The United States has the greatest number of spinal surgeries performed per year even when compared to other countries with the same amount of people with spinal stenosis.  Because of the high cost, need for more surgeries and complications associated with fusions, authors of a recent study recommend a decompression surgery to address spinal stenosis.  If a fusion is required, they suggest that a noninstrumented fusion is performed.
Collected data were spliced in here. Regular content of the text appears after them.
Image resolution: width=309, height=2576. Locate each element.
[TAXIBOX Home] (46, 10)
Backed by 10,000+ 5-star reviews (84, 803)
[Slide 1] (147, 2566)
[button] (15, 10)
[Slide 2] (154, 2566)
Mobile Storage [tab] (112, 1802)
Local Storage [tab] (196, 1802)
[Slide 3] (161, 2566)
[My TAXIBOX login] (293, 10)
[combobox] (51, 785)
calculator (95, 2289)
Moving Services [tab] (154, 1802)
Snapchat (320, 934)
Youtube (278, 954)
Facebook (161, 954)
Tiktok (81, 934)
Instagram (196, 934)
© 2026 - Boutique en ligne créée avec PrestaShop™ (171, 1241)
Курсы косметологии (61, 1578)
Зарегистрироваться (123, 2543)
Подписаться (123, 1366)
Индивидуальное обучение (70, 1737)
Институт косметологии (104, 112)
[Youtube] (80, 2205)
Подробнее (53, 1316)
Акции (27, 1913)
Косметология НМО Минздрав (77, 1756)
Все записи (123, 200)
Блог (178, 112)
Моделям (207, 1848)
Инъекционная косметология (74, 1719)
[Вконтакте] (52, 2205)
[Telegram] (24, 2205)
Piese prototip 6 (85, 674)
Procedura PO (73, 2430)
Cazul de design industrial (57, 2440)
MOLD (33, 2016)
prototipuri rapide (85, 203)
Spinal stenosis is a narrowing of the space surrounding the spinal cord.  It naturally occurs as we age, however it can become bothersome if the narrowing starts to pinch on nerves that exit the spine.  Often it can be managed with changing movement patterns, but sometimes surgery is warranted.  While there are several options for surgery, the optimal technique is still being determined. A decompression surgery removes bone that is encroaching on these nerves and is named for the piece of bone that is removed.  For example, a laminectomy removes a piece of vertebrae adjacent to the spinous process (or pokey part of your back). A fusion is another type of surgery in which hardware or bony tissue is placed to prevent the spine from moving and encroaching on nerves.  An instrumented fusion utilizes actual metal hardware, like screws and rods, to stabilize the spine.  A non-instrumented fusion relies on bone tissue harvested from elsewhere in the body, which is then transplanted to stabilize the spine.  Sometimes surgical treatment includes a combination of the two and both a fusion and decompression surgery are performed.

Authors of this study tapped into a large database and analyzed patients who had treatment for spinal stenosis from 2002 to 2009.  The number of people in the database with a spinal stenosis diagnosis was 12,657.  Of those, 2,385 people had a decompression surgery and 620 patients had a fusion along with data that followed up longer than five years.  They were interested in the surgical complications, (such as infection or failure of the surgery to provide relief) the need for another surgery, and the overall cost effectiveness of the surgery, which they gauged by looking at how many resources, like cost of initial surgery, emergency room visits and medication charges, occurred after the surgery.

The study found that surgical complications were significantly higher for patients who had both a laminectomy and a fusion than for patients who just had a laminectomy immediately after surgery and at a 90-day check up.  Both of these patient populations however did not have a difference in the re-surgery rate, even five years after the first surgery.  Authors also discovered that by the five-year mark the total costs of treatment were similar between the patients who had decompression surgery and those who had a fusion.  The two types of fusions (instrumented and noninstrumented) cost-wise had a slight difference (~$7,000) with noninstrumented fusion being the cheaper of the two at around $100,471 in total care cost at a five year follow up.